■ **Data for this exercise**
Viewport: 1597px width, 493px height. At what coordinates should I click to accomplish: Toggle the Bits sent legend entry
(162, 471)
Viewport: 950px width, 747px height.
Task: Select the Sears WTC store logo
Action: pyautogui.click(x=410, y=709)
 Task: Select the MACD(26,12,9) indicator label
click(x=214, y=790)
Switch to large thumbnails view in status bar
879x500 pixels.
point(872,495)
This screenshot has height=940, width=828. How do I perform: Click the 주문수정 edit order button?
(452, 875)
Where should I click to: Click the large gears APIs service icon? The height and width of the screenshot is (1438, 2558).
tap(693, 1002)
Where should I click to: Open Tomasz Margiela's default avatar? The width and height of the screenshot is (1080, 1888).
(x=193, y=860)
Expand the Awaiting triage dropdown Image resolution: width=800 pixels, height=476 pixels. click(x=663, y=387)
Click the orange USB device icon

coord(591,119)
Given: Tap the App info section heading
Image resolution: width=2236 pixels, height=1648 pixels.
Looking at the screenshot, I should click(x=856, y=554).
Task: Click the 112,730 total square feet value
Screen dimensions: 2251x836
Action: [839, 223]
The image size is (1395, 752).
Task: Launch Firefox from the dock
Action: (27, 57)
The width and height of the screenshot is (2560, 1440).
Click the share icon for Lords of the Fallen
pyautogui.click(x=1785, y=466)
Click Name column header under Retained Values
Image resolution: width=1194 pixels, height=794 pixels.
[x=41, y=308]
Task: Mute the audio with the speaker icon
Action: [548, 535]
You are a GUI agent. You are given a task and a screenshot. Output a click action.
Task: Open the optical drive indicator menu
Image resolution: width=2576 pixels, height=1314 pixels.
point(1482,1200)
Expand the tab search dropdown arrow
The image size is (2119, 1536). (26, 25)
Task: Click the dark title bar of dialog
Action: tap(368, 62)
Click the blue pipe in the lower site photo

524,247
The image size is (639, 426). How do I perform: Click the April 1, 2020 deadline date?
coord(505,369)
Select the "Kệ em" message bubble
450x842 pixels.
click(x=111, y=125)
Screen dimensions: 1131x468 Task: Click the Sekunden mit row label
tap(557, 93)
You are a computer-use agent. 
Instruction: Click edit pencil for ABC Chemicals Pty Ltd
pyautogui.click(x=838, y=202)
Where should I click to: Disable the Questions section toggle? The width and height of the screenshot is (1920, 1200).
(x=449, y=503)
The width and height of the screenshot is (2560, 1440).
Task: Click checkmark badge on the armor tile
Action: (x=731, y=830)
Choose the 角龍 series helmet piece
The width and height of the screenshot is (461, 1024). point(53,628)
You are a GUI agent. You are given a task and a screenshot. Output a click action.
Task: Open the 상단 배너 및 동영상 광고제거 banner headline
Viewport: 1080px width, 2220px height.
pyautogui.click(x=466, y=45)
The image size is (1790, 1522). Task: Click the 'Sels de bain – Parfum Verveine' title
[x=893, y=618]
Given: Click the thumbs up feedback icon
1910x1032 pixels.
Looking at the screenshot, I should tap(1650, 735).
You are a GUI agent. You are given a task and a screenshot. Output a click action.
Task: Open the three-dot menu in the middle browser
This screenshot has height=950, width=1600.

■ **Directive**
Copy the data above line for line, without changing anything.

■ **Solution to this exercise**
Viewport: 1597px width, 493px height. At what coordinates should I click to accomplish: Toggle the Bits sent legend entry
(162, 471)
Viewport: 950px width, 747px height.
Task: Select the Sears WTC store logo
Action: pyautogui.click(x=410, y=709)
 Task: Select the MACD(26,12,9) indicator label
click(x=214, y=790)
Switch to large thumbnails view in status bar
879x500 pixels.
point(872,495)
This screenshot has height=940, width=828. How do I perform: Click the 주문수정 edit order button?
(452, 875)
Where should I click to: Click the large gears APIs service icon? The height and width of the screenshot is (1438, 2558).
tap(693, 1002)
Where should I click to: Open Tomasz Margiela's default avatar? The width and height of the screenshot is (1080, 1888).
(x=193, y=860)
Expand the Awaiting triage dropdown Image resolution: width=800 pixels, height=476 pixels. click(x=663, y=387)
Click the orange USB device icon

coord(591,119)
Given: Tap the App info section heading
Image resolution: width=2236 pixels, height=1648 pixels.
Looking at the screenshot, I should click(x=856, y=554).
Task: Click the 112,730 total square feet value
Screen dimensions: 2251x836
Action: [839, 223]
The image size is (1395, 752).
Task: Launch Firefox from the dock
Action: (27, 57)
The width and height of the screenshot is (2560, 1440).
Click the share icon for Lords of the Fallen
pyautogui.click(x=1785, y=466)
Click Name column header under Retained Values
Image resolution: width=1194 pixels, height=794 pixels.
[x=41, y=308]
Task: Mute the audio with the speaker icon
Action: [548, 535]
You are a GUI agent. You are given a task and a screenshot. Output a click action.
Task: Open the optical drive indicator menu
Image resolution: width=2576 pixels, height=1314 pixels.
point(1482,1200)
Expand the tab search dropdown arrow
The image size is (2119, 1536). (26, 25)
Task: Click the dark title bar of dialog
Action: tap(368, 62)
Click the blue pipe in the lower site photo

524,247
The image size is (639, 426). How do I perform: Click the April 1, 2020 deadline date?
coord(505,369)
Select the "Kệ em" message bubble
450x842 pixels.
click(x=111, y=125)
Screen dimensions: 1131x468 Task: Click the Sekunden mit row label
tap(557, 93)
You are a computer-use agent. 
Instruction: Click edit pencil for ABC Chemicals Pty Ltd
pyautogui.click(x=838, y=202)
Where should I click to: Disable the Questions section toggle? The width and height of the screenshot is (1920, 1200).
(x=449, y=503)
The width and height of the screenshot is (2560, 1440).
Task: Click checkmark badge on the armor tile
Action: (x=731, y=830)
Choose the 角龍 series helmet piece
The width and height of the screenshot is (461, 1024). point(53,628)
You are a GUI agent. You are given a task and a screenshot. Output a click action.
Task: Open the 상단 배너 및 동영상 광고제거 banner headline
Viewport: 1080px width, 2220px height.
pyautogui.click(x=466, y=45)
The image size is (1790, 1522). Task: Click the 'Sels de bain – Parfum Verveine' title
[x=893, y=618]
Given: Click the thumbs up feedback icon
1910x1032 pixels.
Looking at the screenshot, I should tap(1650, 735).
You are a GUI agent. You are given a task and a screenshot. Output a click action.
Task: Open the three-dot menu in the middle browser
This screenshot has height=950, width=1600.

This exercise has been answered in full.